A artrite enteropática é uma forma de artrite inflamatória associada à doença inflamatória intestinal — especificamente à doença de Crohn e à colite ulcerativa. A artrite enteropática pertence à família das espondiloartrites e se desenvolve quando a desregulação imunológica impulsionada pela inflamação intestinal se derrama sobre as articulações. O mecanismo que liga a inflamação intestinal à doença articular não é totalmente compreendido, mas pensa-se que antígenos bacterianos de uma barreira intestinal permeável desencadeiam respostas imunológicas que reagem cruzadamente com os tecidos articulares. Fatores genéticos, particularmente o antígeno HLA-B27, também contribuem.

A artrite enteropática periférica — o tipo que mais provavelmente afeta a articulação do dedão do pé — se divide em dois padrões. O primeiro padrão envolve um pequeno número de grandes articulações, tende a correlacionar-se com a atividade da doença intestinal e se resolve à medida que a inflamação intestinal é controlada.
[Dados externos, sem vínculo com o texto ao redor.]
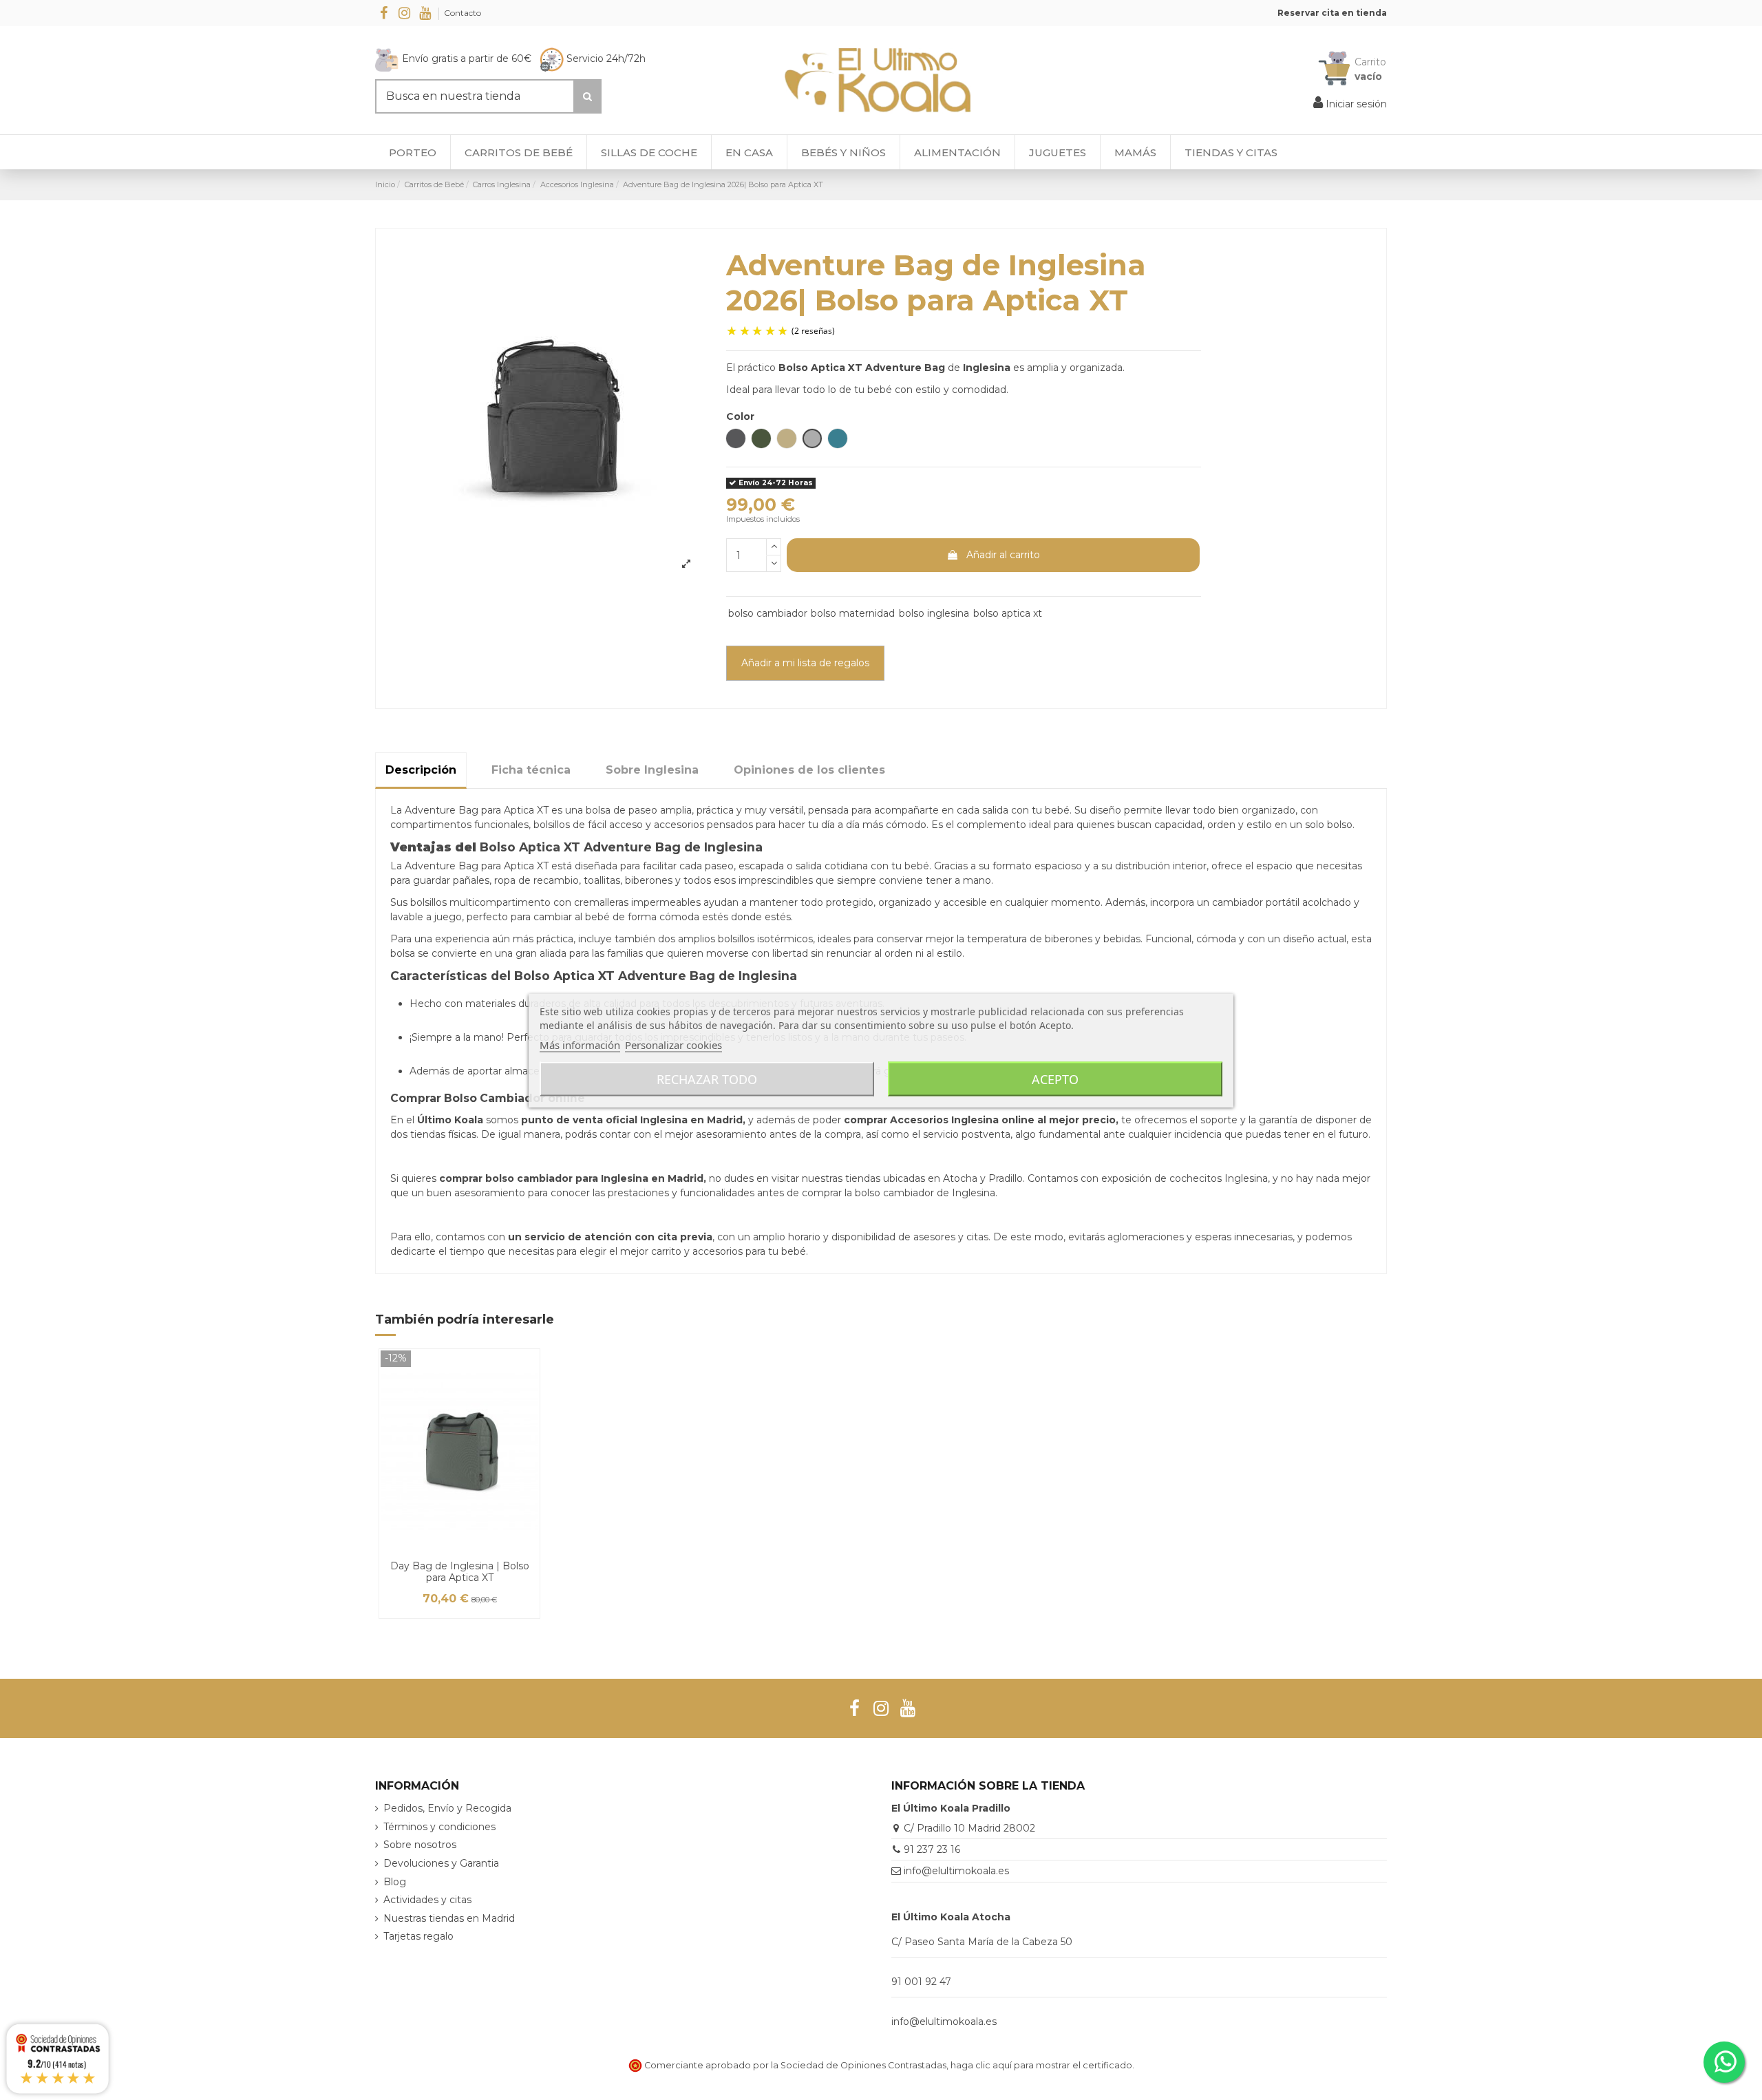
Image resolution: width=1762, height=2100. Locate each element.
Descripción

O segundo padrão envolve cinco ou mais articulações de forma simétrica, tende a seguir um curso independente da atividade da doença intestinal e se comporta mais como artrite reumatoide.

A artrite periférica ocorre em aproximadamente 12% das pessoas com doença inflamatória intestinal, tornando-se a manifestação extra-intestinal mais comum da doença de Crohn e da colite ulcerativa.

11. Doença de deposição de hidroxapatita de cálcio

A doença de deposição de hidroxapatita de cálcio — também chamada de doença de deposição de fosfato de cálcio básico — é uma terceira forma de inflamação articular e de tecidos moles relacionada a cristais, distinta da gota e da pseudogota. Nesta condição, cristais de hidroxapatita de cálcio se depositam em tecidos moles periarticulares (tendões, bursas e cápsulas articulares) e ocasionalmente dentro da própria articulação. Quando um depósito libera cristais para o tecido circundante ou espaço articular, desencadeia uma resposta inflamatória aguda e intensa mediada por neutrófilos e macrófagos.

A razão pela qual os cristais de hidroxapatita se formam em certos locais não é completamente compreendida. Hipóxia tecidual local, morte celular e metabolismo anormal do cálcio em tecidos envelhecidos ou danificados parecem promover a nucleação de cristais. Essa condição é mais comum em adultos de meia-idade e mais velhos e ocorre em mulheres mais frequentemente do que em homens. Pode ocorrer em quase qualquer local periarticular; o ombro (onde causa tendinite calcária do manguito rotador) é o local mais frequentemente relatado, mas o pé — incluindo a região em torno da articulação do dedão do pé — também é mencionado.